Things shift, events take place in reverse order and the story is created again. A photographer intending to decisively register a time and a place in reality is thus hard pressed to prevent the viewer from filling in the gaps with his or her own imagination. What took place before or after a particular moment? What can be found outside the rectangular frame? In this sense, people either speak of the dictatorship of the viewer or the death of the author. Under the circumstances, it is remarkable that people should generally agree that some things can be defined as reality and others not. Equivocal is the concept artist Katrín Elvarsdóttir uses in her roving between fiction and reality.

The first image Elvarsdóttir shot in the series Equivocal was TV Room; a perfectly straightforward photograph showing the interior of a room, but as a setting it gives free rein to the imagination. The furniture is old-fashioned but you sense this is caused more by apathy than by nostalgia, as the space is not necessarily cosy in the traditional sense.
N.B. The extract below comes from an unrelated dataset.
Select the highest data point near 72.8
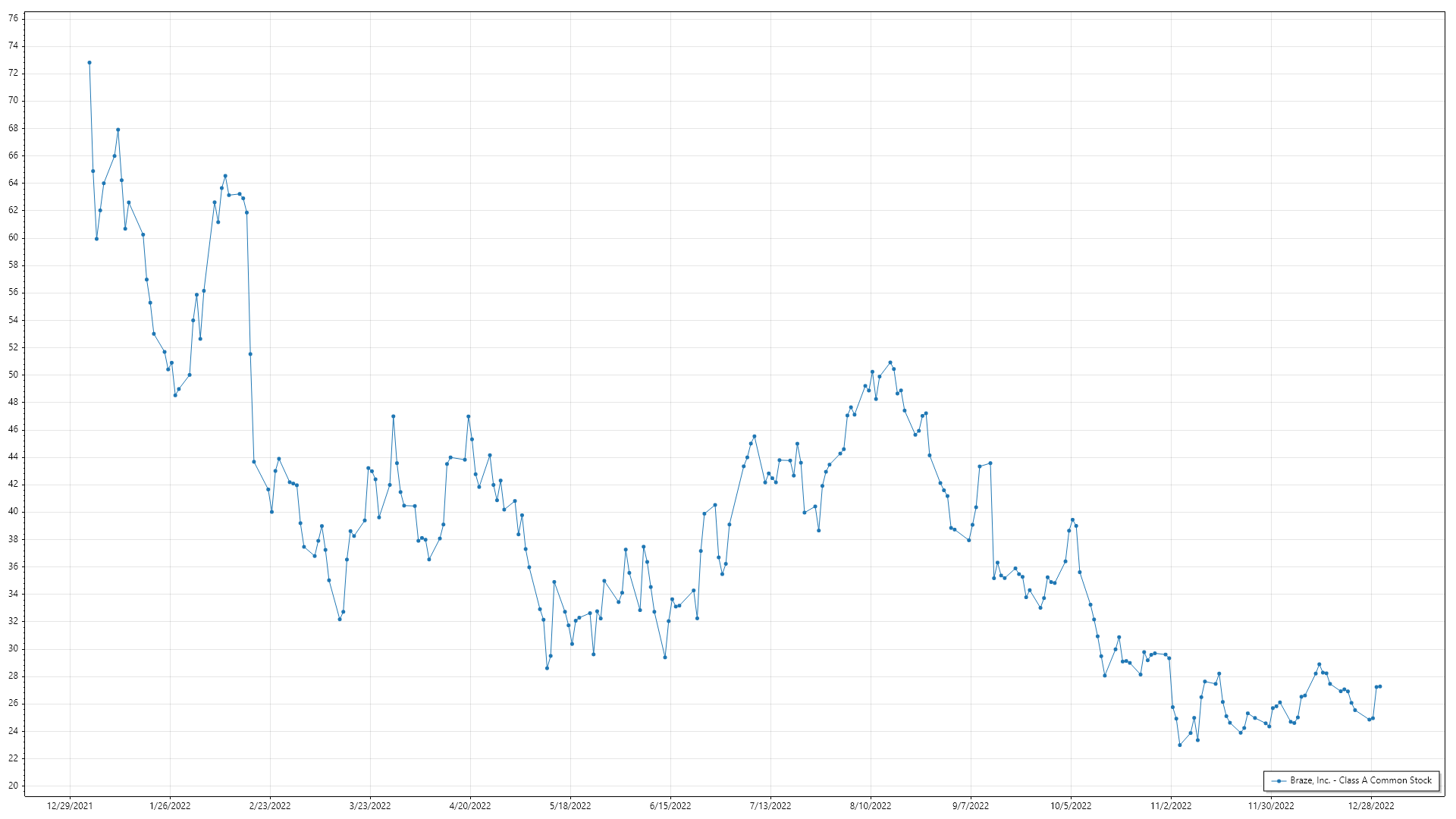click(89, 63)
The maple tree outside is also uncomfortably close to the window and bars all view from this gloomy dwelling. This fetching photograph was asking for company and Elvarsdóttir answered its call. Soon, a diverse world of images came into being, based on different points of view within homes, vehicles and institutions. The work came together slowly but surely over the span of a few years, in Poland and Hungary, in Iceland and Italy, wherever Elvarsdóttir came upon the right circumstances on her research journeys. She playfully sought out similar circumstances so that the images might just as well seem to come from the same place.

Elvarsdóttir puts forward the equivalent of time and place, scenery for unrecorded events. To this she adds characters who are introduced as inscrutable participants in a twisted plot. The uncertainty implicit in that which Elvarsdóttir’s images don‘t show makes your hair stand on end. She is forever referencing something that is just around the corner – curtains are pulled and people turn their backs to the camera – there is obviously something we’re not being allowed to see. The home is not shown as a sanctuary but rather a place of secrets and repression. There is a stillness over the images because it appears nothing is happening, but this calm is loaded with tension. The stage is empty and the characters stand passively by. Each photograph is a moment which makes you think about what has just happened or what may happen as a consequence. Is this a state of uncertainty after some momentous event or is it the calm before the storm?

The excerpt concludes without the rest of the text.